**Working data**
%%
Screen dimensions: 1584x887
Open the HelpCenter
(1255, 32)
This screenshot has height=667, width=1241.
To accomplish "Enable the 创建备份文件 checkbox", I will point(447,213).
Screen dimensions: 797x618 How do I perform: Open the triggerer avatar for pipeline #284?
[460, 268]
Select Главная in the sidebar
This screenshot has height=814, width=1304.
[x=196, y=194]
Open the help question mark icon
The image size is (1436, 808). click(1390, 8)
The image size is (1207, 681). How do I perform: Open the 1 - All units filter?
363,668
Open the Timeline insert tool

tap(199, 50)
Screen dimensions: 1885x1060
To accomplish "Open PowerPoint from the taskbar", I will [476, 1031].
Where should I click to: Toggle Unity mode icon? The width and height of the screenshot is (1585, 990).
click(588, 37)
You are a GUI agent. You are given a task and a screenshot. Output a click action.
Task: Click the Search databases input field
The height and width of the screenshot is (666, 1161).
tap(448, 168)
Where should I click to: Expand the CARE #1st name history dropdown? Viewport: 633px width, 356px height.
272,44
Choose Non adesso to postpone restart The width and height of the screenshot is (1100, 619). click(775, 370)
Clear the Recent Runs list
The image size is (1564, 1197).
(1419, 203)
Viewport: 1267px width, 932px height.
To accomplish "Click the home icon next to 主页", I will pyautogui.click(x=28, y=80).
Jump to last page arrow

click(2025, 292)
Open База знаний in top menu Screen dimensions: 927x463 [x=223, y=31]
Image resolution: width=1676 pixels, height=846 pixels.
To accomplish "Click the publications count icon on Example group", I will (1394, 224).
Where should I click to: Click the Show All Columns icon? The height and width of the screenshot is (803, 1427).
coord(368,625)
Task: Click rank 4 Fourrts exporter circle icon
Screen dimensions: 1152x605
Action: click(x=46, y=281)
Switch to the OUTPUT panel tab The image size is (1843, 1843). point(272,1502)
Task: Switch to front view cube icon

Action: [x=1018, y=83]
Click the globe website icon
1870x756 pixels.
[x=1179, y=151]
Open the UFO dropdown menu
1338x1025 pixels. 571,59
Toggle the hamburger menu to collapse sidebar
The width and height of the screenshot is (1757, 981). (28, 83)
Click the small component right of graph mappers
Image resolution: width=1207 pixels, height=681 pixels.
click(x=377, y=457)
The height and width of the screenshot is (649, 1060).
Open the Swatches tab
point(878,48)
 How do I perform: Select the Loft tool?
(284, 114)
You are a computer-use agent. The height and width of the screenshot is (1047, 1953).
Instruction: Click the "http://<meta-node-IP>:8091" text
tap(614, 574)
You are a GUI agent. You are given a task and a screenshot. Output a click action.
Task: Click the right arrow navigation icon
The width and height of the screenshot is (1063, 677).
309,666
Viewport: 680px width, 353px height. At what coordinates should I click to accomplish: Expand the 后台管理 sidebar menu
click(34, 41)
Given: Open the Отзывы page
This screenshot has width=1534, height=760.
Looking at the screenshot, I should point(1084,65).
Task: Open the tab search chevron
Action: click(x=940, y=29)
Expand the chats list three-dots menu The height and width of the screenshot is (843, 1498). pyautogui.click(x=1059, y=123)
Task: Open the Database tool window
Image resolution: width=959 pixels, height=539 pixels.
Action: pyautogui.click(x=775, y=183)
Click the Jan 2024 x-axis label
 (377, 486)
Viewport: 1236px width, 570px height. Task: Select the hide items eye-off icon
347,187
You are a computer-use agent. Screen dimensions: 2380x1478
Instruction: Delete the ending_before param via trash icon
%%
**Task details**
Repeat, character for character, the lines of the material above from the line with "Choose Non adesso" through the line with "Given: Open the Отзывы page".

**Response area**
Choose Non adesso to postpone restart The width and height of the screenshot is (1100, 619). click(775, 370)
Clear the Recent Runs list
The image size is (1564, 1197).
(1419, 203)
Viewport: 1267px width, 932px height.
To accomplish "Click the home icon next to 主页", I will pyautogui.click(x=28, y=80).
Jump to last page arrow

click(2025, 292)
Open База знаний in top menu Screen dimensions: 927x463 [x=223, y=31]
Image resolution: width=1676 pixels, height=846 pixels.
To accomplish "Click the publications count icon on Example group", I will (1394, 224).
Where should I click to: Click the Show All Columns icon? The height and width of the screenshot is (803, 1427).
coord(368,625)
Task: Click rank 4 Fourrts exporter circle icon
Screen dimensions: 1152x605
Action: click(x=46, y=281)
Switch to the OUTPUT panel tab The image size is (1843, 1843). point(272,1502)
Task: Switch to front view cube icon

Action: [x=1018, y=83]
Click the globe website icon
1870x756 pixels.
[x=1179, y=151]
Open the UFO dropdown menu
1338x1025 pixels. 571,59
Toggle the hamburger menu to collapse sidebar
The width and height of the screenshot is (1757, 981). (28, 83)
Click the small component right of graph mappers
Image resolution: width=1207 pixels, height=681 pixels.
click(x=377, y=457)
The height and width of the screenshot is (649, 1060).
Open the Swatches tab
point(878,48)
 How do I perform: Select the Loft tool?
(284, 114)
You are a computer-use agent. The height and width of the screenshot is (1047, 1953).
Instruction: Click the "http://<meta-node-IP>:8091" text
tap(614, 574)
You are a GUI agent. You are given a task and a screenshot. Output a click action.
Task: Click the right arrow navigation icon
The width and height of the screenshot is (1063, 677).
309,666
Viewport: 680px width, 353px height. At what coordinates should I click to accomplish: Expand the 后台管理 sidebar menu
click(34, 41)
Given: Open the Отзывы page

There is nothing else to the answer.